He also appeased concerns about foreign relations by committing to work with countries that are willing to work with the US, which was contrary to some expectations.
Nathan Sweeney, senior investment manager of Architas, said this was a continuation of how Mr Trump has softened his rhetoric throughout the campaign and he is perhaps now switching into Presidential rather than campaigning mode.
Mr Sweeney said: “This should result in a less dramatic outcome for equities, currencies and bond markets than many investment commentators had expected.”
Jim Leaviss, head of retail fixed interest at M&G Investments, said as expectations of a Republican win grew last night, the US Treasury market rallied aggressively.
Mr Leaviss said the rally might seem perverse given that Mr Trump openly discussed “haircutting” Treasury investors, but this was a flight to quality response.
He said: “The Fed was seen as nailed on for a 25 basis points hike in December, but the uncertainty impact of a Trump win makes this much less likely (and will Janet Yellen still be head of the Fed under a Trump regime?).
“The implied probability of a rate increase has fallen from over 80 per cent to 50 per cent. Rate expectations have fallen for 2017 too.

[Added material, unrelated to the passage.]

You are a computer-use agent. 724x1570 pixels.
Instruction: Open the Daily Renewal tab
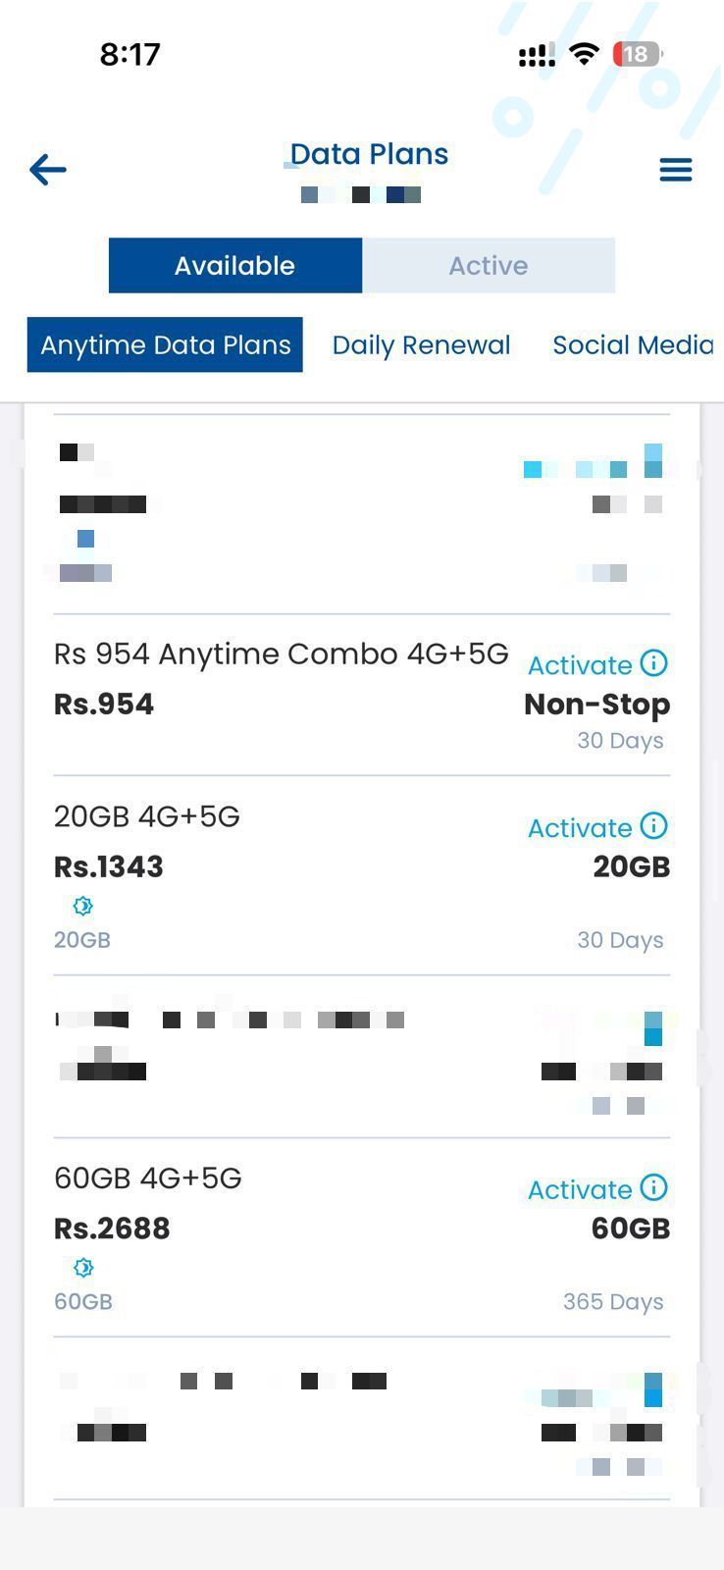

Angel Agudo, portfolio manager of the Fidelity American Special Situations fund, agreed as the market gets over the hype around the election and its results, the next focus will be on the US Federal Reserve and the next interest rate hike.
Mr Agudo said US inflation and wages have continued ticking up and until recently a December rate hike was very likely.
He said we will have to wait and see whether this unanticipated Trump victory will have any bearing on their decision.
Mr Agudo said: “Looking into 2017, the US economy remains in good shape and should continue to improve at a moderate pace going forward.
“Growth is likely to be supported by the strong labour market, robust consumption and the continued recovery in the housing market.
“In general, there is still abundance of investment opportunities in the US but one has to be conscious that we are in the advanced stages of the business cycle, and at aggregate levels, margins are high and valuation multiples are not low.
“It is important to be selective in the current market environment.”